Les plantes aquatiques du Danube sont transformées en emballages et en biogaz

Author(s): Растителна защита
Date: 29.03.2021      1843

Au cours de l'année écoulée, 2 600 tonnes de plantes submergées ont été retirées du Danube sur le territoire de la ville de Vienne, dans la partie du fleuve utilisée pour les loisirs pendant les mois d'été. Des chercheurs de l'Université des Ressources Naturelles et des Sciences de la Vie (BOKU) de Vienne travaillent à la production de matériaux d'emballage à partir de ces plantes et à leur utilisation comme matière première pour le biogaz.

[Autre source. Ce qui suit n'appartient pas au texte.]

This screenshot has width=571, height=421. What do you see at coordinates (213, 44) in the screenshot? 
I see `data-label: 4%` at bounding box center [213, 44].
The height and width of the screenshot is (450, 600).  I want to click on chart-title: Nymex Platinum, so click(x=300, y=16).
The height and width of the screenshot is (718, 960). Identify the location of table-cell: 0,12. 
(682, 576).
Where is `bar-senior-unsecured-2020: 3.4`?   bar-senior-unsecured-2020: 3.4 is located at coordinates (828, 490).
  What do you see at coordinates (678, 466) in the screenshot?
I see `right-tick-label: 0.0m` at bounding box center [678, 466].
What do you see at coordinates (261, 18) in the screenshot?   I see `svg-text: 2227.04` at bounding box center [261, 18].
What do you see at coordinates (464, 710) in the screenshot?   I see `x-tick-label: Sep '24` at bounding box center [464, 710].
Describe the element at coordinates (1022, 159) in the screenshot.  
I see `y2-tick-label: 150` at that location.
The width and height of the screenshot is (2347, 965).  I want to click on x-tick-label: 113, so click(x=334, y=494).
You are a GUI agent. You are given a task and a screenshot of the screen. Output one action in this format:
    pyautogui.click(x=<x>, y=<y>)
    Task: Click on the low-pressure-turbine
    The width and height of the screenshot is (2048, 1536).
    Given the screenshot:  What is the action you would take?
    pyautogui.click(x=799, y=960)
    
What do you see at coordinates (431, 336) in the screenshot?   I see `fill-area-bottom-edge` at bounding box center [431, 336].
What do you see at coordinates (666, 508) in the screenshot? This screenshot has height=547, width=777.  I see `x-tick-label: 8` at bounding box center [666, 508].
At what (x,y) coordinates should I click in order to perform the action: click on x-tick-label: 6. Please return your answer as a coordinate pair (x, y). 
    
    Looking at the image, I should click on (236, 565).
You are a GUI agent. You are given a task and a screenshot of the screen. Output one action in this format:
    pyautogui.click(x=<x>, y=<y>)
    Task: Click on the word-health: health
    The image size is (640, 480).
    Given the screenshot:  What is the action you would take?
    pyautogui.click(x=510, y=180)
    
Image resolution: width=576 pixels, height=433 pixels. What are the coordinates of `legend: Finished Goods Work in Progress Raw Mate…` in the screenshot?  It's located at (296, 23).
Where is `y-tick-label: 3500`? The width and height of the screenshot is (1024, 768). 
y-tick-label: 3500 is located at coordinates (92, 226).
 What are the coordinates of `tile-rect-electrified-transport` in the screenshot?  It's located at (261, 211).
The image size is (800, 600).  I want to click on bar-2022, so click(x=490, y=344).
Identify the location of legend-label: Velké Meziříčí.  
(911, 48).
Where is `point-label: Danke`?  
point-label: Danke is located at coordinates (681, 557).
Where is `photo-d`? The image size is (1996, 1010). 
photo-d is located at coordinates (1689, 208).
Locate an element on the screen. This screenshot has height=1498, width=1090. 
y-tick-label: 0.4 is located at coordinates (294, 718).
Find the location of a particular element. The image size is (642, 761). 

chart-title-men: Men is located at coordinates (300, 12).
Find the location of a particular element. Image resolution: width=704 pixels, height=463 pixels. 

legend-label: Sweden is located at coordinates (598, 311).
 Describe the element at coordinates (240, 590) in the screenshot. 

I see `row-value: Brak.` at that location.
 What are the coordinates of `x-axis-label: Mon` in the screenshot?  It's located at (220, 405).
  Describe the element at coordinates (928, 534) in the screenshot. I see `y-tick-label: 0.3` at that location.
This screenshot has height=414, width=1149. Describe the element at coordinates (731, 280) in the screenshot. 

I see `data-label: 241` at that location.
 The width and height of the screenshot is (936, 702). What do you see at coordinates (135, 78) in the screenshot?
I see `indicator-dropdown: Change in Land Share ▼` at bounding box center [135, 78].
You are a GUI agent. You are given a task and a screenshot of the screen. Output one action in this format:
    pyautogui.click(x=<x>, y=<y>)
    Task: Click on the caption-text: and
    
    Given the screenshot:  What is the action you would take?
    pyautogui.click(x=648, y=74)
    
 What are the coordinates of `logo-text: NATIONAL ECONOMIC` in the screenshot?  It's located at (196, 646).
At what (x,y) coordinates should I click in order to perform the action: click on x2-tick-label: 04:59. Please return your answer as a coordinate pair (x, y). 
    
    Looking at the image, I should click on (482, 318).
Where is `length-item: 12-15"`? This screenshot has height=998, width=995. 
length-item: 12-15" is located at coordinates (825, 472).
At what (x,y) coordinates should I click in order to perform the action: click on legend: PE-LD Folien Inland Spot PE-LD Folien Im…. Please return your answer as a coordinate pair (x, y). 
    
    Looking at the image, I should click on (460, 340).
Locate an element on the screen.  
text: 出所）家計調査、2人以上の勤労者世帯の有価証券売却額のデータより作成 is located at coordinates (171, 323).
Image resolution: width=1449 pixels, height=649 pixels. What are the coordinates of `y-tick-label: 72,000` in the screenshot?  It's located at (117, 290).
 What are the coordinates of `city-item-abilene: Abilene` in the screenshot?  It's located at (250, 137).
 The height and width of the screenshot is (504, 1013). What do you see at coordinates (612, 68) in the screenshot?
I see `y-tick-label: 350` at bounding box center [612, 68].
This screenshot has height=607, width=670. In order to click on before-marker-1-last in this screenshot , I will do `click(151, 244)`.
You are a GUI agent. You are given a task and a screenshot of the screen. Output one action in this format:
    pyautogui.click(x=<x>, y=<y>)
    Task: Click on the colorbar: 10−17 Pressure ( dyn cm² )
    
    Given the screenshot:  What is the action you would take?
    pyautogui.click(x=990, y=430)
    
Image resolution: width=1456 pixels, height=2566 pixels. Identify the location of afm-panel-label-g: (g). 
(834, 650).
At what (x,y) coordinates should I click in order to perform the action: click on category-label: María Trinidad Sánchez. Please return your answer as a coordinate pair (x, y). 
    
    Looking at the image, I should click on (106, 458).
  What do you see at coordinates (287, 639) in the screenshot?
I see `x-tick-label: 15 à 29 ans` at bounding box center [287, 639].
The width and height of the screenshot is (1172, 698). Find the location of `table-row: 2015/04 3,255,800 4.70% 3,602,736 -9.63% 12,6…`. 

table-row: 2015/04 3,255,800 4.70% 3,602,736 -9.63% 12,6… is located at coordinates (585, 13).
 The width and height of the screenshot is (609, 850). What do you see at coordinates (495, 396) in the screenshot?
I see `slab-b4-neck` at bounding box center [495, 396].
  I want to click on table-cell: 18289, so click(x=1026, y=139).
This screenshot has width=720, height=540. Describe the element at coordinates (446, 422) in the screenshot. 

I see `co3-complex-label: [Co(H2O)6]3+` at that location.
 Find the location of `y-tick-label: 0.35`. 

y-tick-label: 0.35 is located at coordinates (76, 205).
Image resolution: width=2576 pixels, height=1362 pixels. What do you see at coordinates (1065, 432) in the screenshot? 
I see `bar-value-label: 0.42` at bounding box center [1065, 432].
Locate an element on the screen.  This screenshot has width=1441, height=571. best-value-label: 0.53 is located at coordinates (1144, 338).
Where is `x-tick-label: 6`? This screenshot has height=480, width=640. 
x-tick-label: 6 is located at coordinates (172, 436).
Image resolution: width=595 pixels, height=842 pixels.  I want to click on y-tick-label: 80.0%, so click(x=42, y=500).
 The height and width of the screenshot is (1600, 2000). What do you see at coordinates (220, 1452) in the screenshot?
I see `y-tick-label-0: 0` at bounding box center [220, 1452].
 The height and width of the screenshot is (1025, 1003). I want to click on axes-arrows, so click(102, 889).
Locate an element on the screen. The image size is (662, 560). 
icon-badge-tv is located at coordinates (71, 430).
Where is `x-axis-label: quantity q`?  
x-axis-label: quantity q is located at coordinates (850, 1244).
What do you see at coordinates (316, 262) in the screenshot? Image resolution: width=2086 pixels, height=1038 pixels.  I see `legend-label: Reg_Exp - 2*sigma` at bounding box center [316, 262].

Les plantes submergées (macrophytes aquatiques) forment leur propre microcosme dans l'eau. Elles offrent un abri à de nombreux petits organismes aquatiques et poissons, comme le brochet, par exemple. Les macrophytes stabilisent le lit de la rivière, constituent une importante réserve de nourriture et contribuent à la filtration et à la bonne qualité du lit fluvial. Elles sont en concurrence directe avec les algues planctoniques, qui flottent librement à la surface de l'eau et sont responsables de la qualité de l'eau de la rivière. Après un déclin des populations de macrophytes, une augmentation significative a été observée depuis 2014 dans la zone du Danube de la capitale autrichienne. Le nombre accru de plantes est influencé par la disponibilité des nutriments, ainsi que par les conditions de température et de lumière.

Pour diverses raisons, le taux de croissance des plantes aquatiques a considérablement augmenté, non seulement dans la région du Danube mais dans le monde entier. Ces plantes doivent être récoltées régulièrement pour éviter l'envasement des berges et garantir que les eaux restent utilisables. Dans le Vieux Danube à Vienne seulement, environ 4 000 tonnes sont récoltées chaque année sur une superficie de 170 hectares. Jusqu'à présent, cette biomasse était principalement utilisée comme compost. Cependant, les scientifiques ont conclu que les plantes sont également adaptées à la production de matériaux d'emballage et à l'utilisation énergétique dans les installations de biogaz.

Emballage et biogaz

Sous la direction de Thomas Rosenau et Wolfgang Gindl-Altmutter, des chercheurs de l'Institut de Technologie du Bois et des Matériaux Renouvelables et de l'Institut de Chimie des Ressources Renouvelables de l'Université des Ressources Naturelles et des Sciences de la Vie (BOKU), une équipe de scientifiques travaille sur un projet visant à exploiter le grand potentiel des macrophytes. « Notre objectif est de développer un concept pour une bioraffinerie urbaine afin d'assurer une valeur ajoutée durable pour cette matière première à proximité de la ville à l'avenir », ont expliqué les membres de l'équipe du projet, Armin Winter et Marco Beaumont. Les premiers prototypes ont déjà été produits – des emballages pour fruits et des couverts jetables, qui sont « très prometteurs » selon les chercheurs. L'équipe développe actuellement des méthodes appropriées pour séparer et traiter les fibres végétales. Cependant, les plantes aquatiques contiennent également d'autres composants précieux intéressants pour une utilisation matérielle, comme l'amidon et les biopolymères de type lignine. Les macrophytes ont une teneur élevée en protéines, qui est séparée lors de la production d'emballages. À l'avenir, les sous-produits séparés lors du processus de production d'emballages pourraient être utilisés comme engrais agricole. La fermentation pour la production de biogaz est également possible et est déjà testée. Le projet BOKU a reçu le Energy Globe Award de Basse-Autriche, a rapporté l'université. Pour une exploration plus approfondie du potentiel des macrophytes et la mise en œuvre technique du concept de bioraffinerie, l'université recherche des partenaires de coopération.